» **Exercise details**
Could you write out exactly, and only, the lines from the one containing "Task: Open the .github tree entry" through the last line of the data, leaving out all pictures?

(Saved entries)
= = = =

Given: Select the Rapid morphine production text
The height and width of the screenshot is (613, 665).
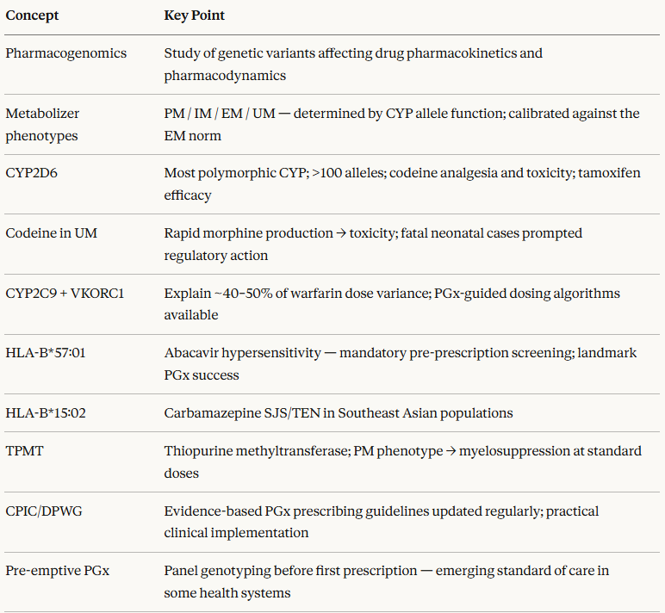Looking at the screenshot, I should [373, 245].
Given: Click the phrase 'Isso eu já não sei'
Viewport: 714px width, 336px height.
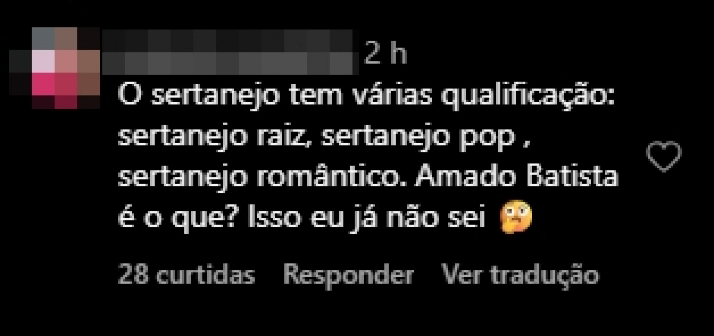Looking at the screenshot, I should click(x=367, y=218).
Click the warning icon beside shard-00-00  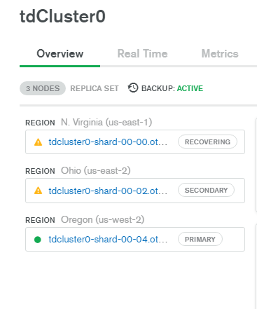click(38, 142)
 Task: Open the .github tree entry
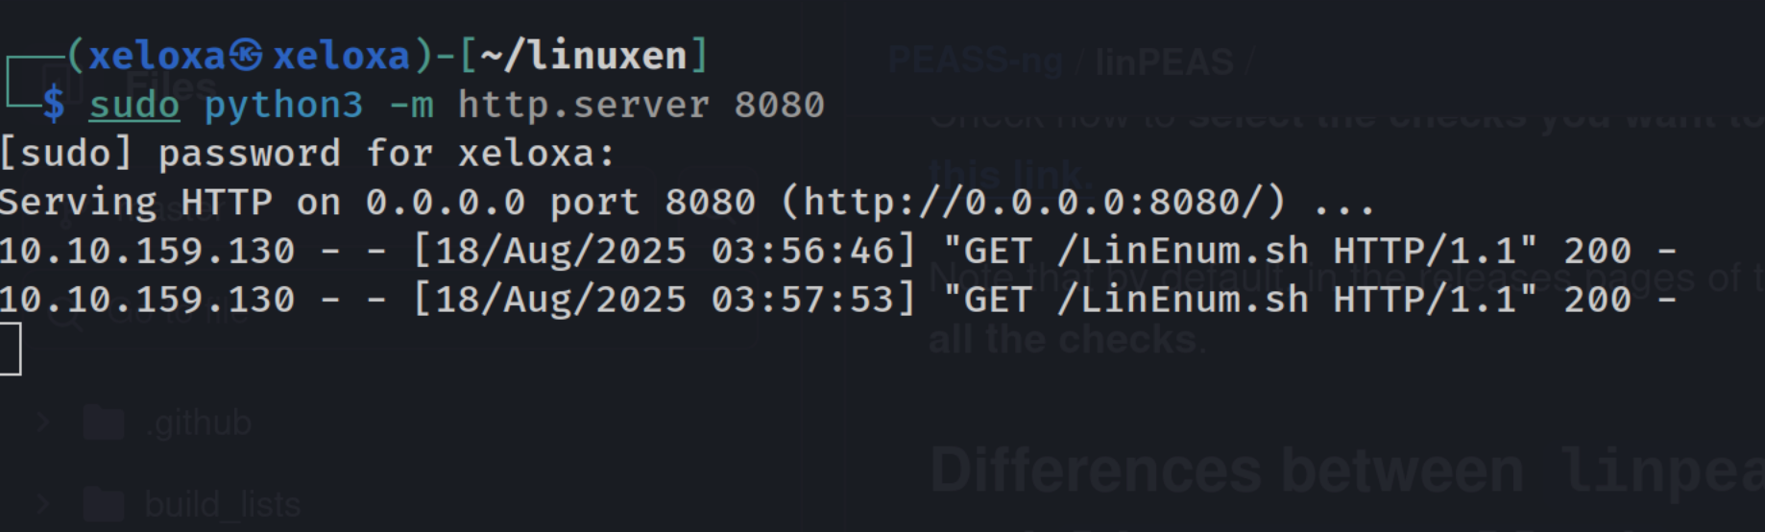[x=199, y=423]
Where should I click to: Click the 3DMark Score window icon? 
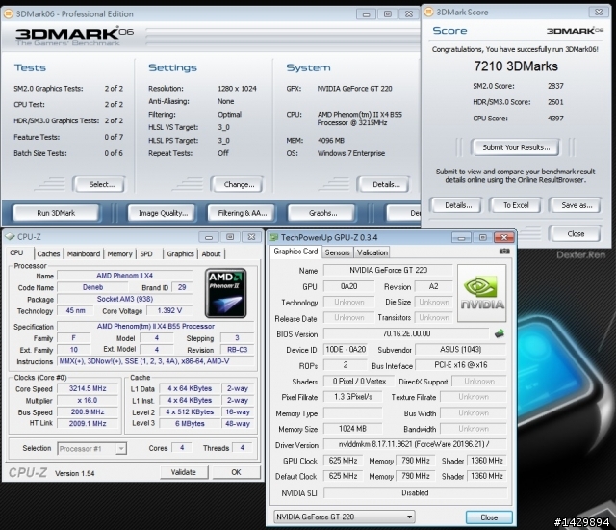coord(428,13)
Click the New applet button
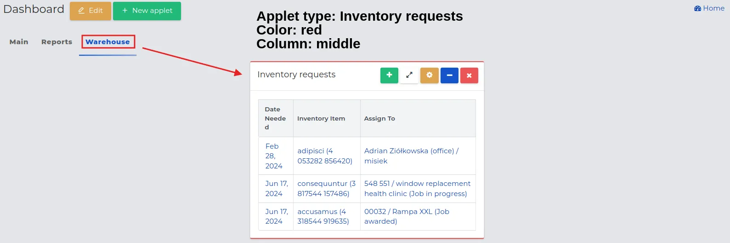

= = = =

» **Output below**
 Task: Open the .github tree entry
[x=199, y=423]
Where should I click to: Click the 3DMark Score window icon? 
coord(428,13)
Click the New applet button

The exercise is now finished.